The Department of Homeland Security wants to know just how big the impact might be. Nebraska is one of four finalists for a center that would investigate that question. Dr. Gerald Wagner would head up the project at the University's Peter Kiewit Institute in Omaha.

[Dr. Hinrichs ] Gerald Wagner is a world expert on development of advance decision support systems. And what that means is he's able to build into-um intelligent systems that analyze the outcome and predict what is going to happen when say a bridge collapses or an interstate um is um blockaded or if an airport is shut down.

[Brad Penner] In this case, the "Nebraska Model" includes private transportation, energy, and financial companies.

[Dr. Hinrichs] We're not just protecting ourselves here at the medical center, we're trying to protect and be involved in evaluating the impact on our economy. And therefore the private sector is the best group to involve in that. And they have content experts that know the business. They can provide us evaluation, they can provide us data. And then we build systems that analyze that data and take it into daily decision making for our policy makers.

[Brad Penner] It's clear Nebraska's made a good impression on some key federal officials.

But work on the political side of the process must continue.

[Lt. Gov. Heineman] We have to do a little bragging about our state to federal officials. This is not something Nebraskans do very well normally, but what we're trying to do through emails, through letters, through personal contacts, through bringing key federal officials through the state, let them know this capacity uh that we have out here. And when they come and see it, they are amazed.

[Brad Penner] Mike Meagher gives a lot of credit to Nebraska's Congressional Delegation for getting the funds for the Biological Process Development Facility.

[Mike Meagher] What the state doesn't know is this facility, that's state of the art, didn't cost the state a single penny, zero, for the infrastructure and the people doing the work.

[Brad Penner] Without this space, and the equipment that soon will be operating here, Meagher never would have received the grant to develop the botulism vaccine.

[Mike Meagher] We wouldn't be a player. We couldn't play with the big boys. No way. But with this facility, we are the big boys, so to speak.

[Brad Penner] But as others see what's done here, the University's reputation grows.

[Mike Meagher] From my perspective, tremendously. I mean, you've got a facility that's state-of-the-art that'll be-there'll be very few in the United States at any university that can complete against us or to be able to compare what we can do.

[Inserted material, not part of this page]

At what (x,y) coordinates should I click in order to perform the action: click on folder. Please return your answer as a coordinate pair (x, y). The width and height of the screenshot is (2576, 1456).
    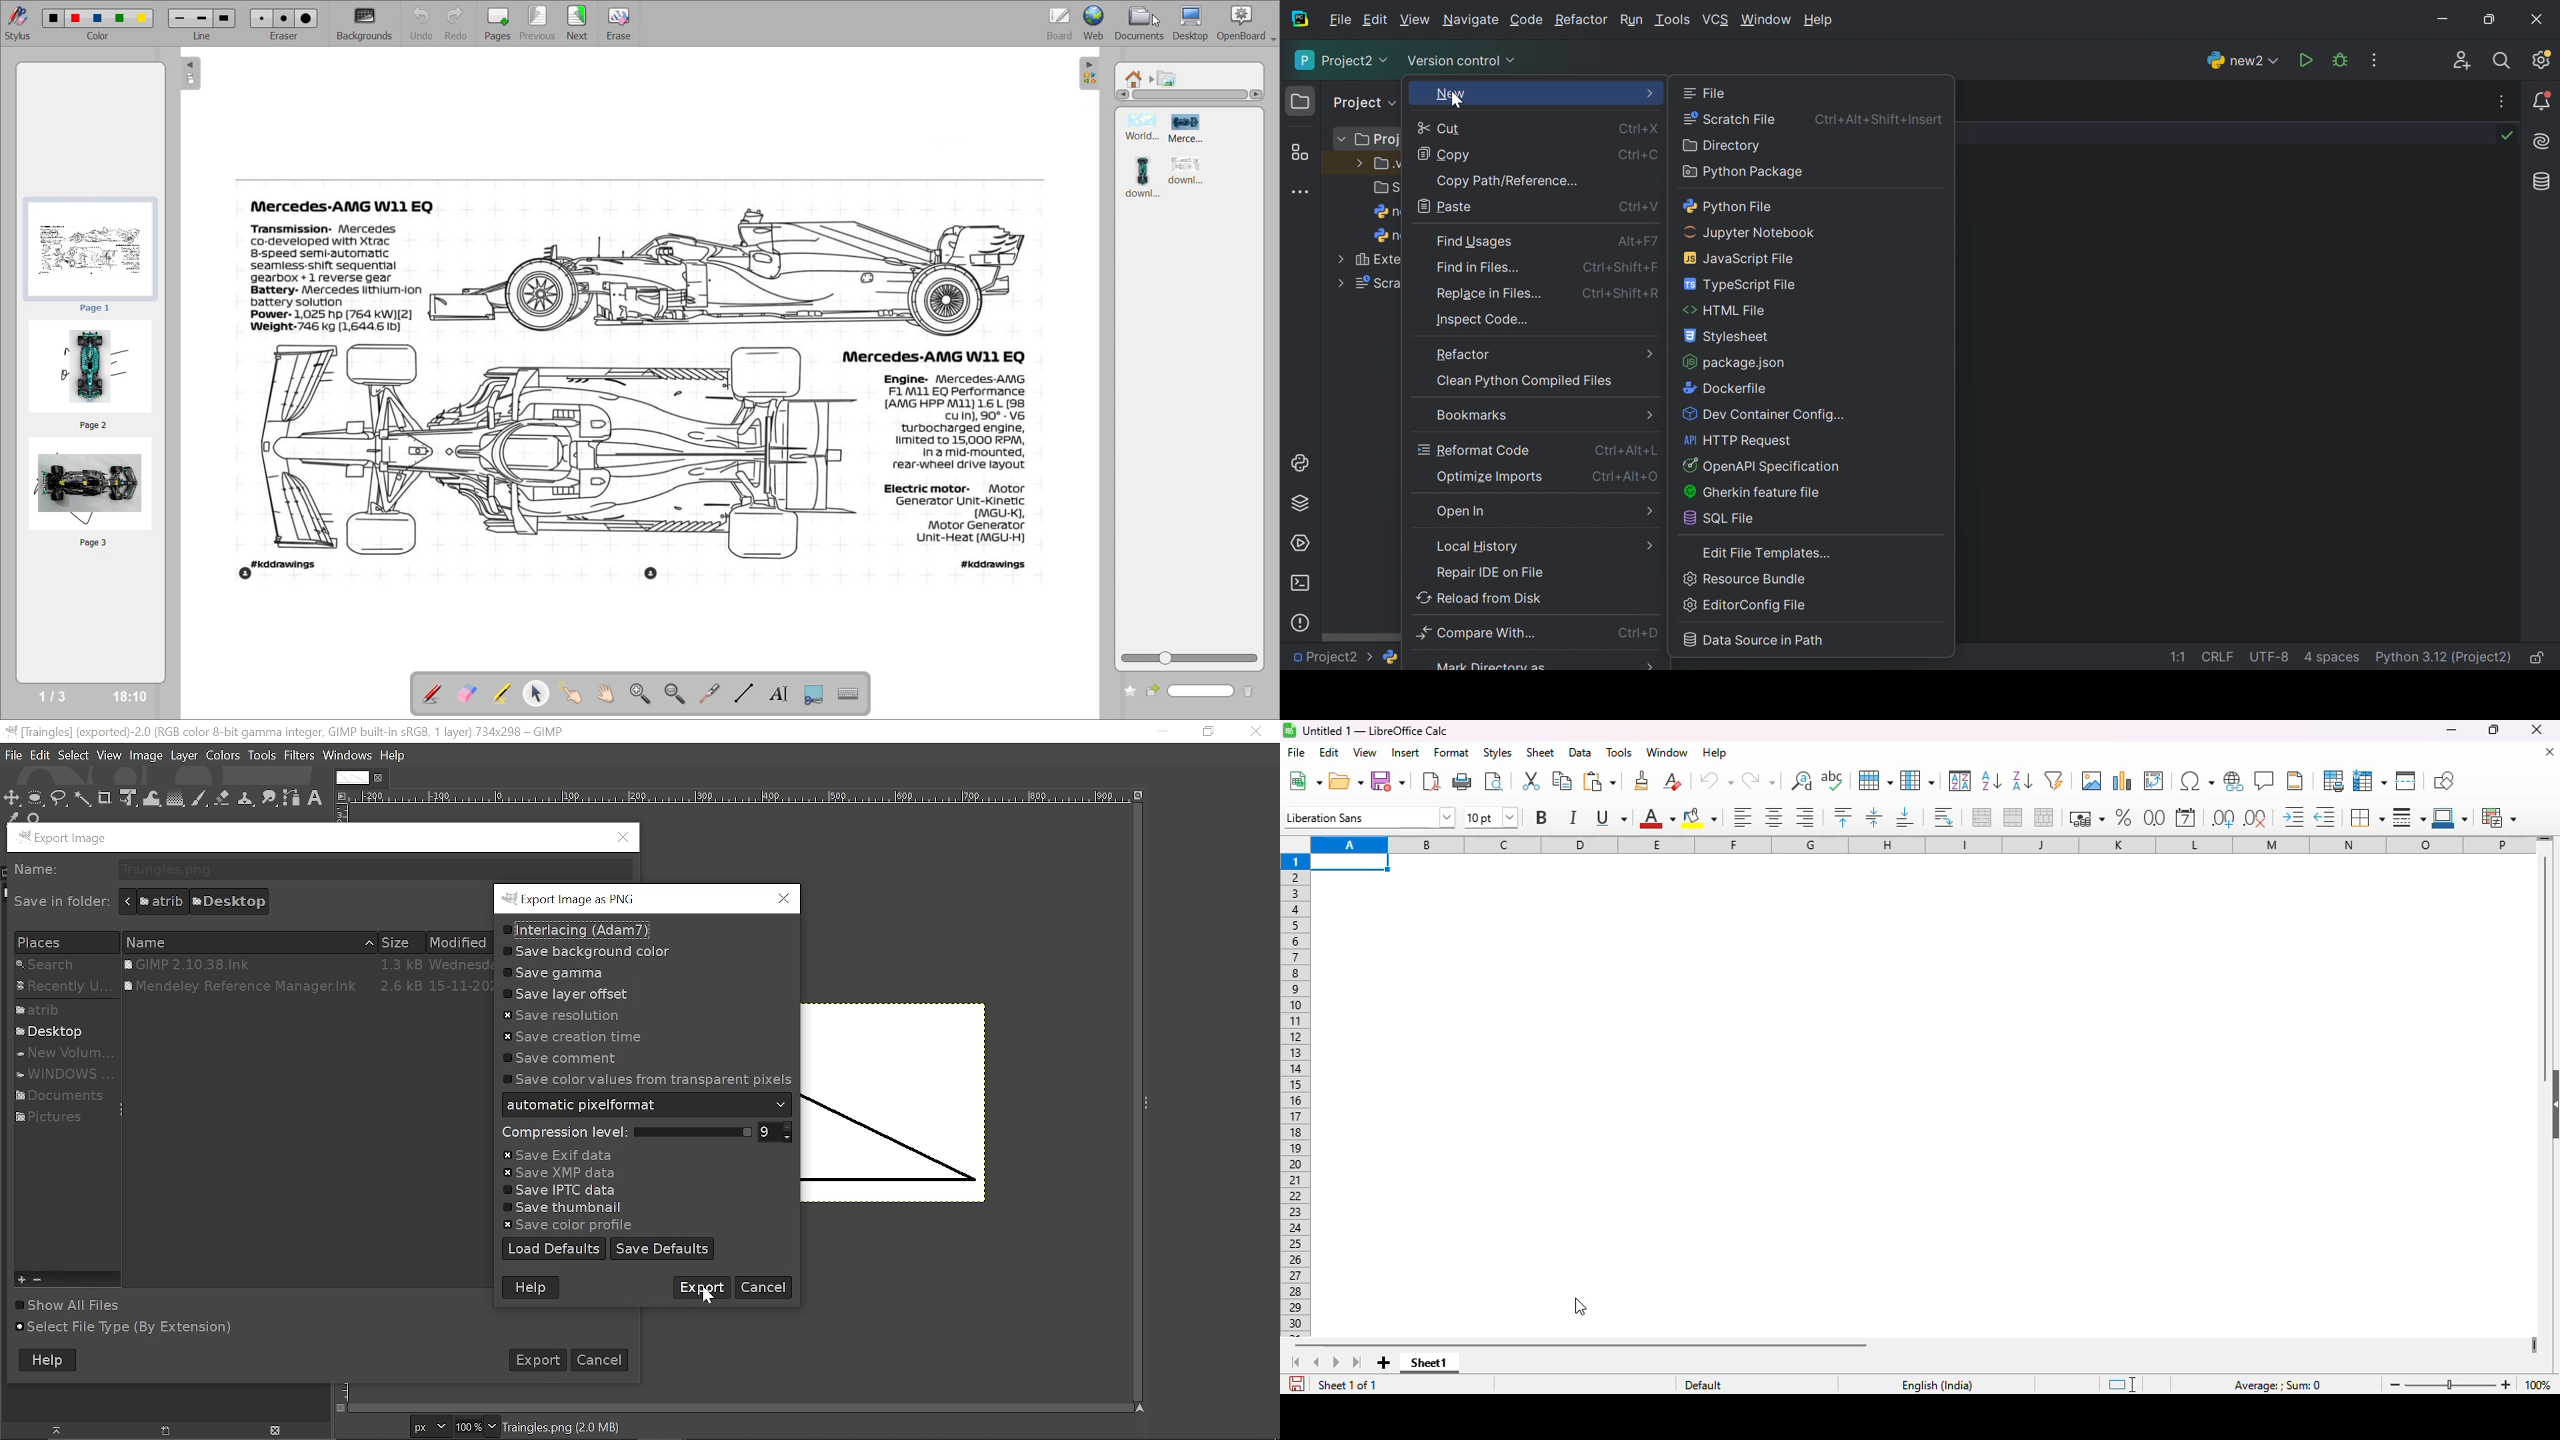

[Brad Penner] New facilities or research projects would mean more jobs and a multi-million dollar boost to Nebraska's economy. The long term benefit may be the atmosphere of cooperation between the campuses of the NU system, state government, and the private sector.

[Dr. Hinrichs] I think everybody realizes, this is an opportunity. And so if there's history that has blocked cooperation, let it lay. Move beyond it. Let's get on with it. Let's find solutions. And that's what we're doing.

[Brad Penner] With that spirit, Dr. Hinrichs is confident Nebraska will land some major bioterrorism preparedness projects, as well as more specialized research grants. Reporting for Statewide, I'm Brad Penner.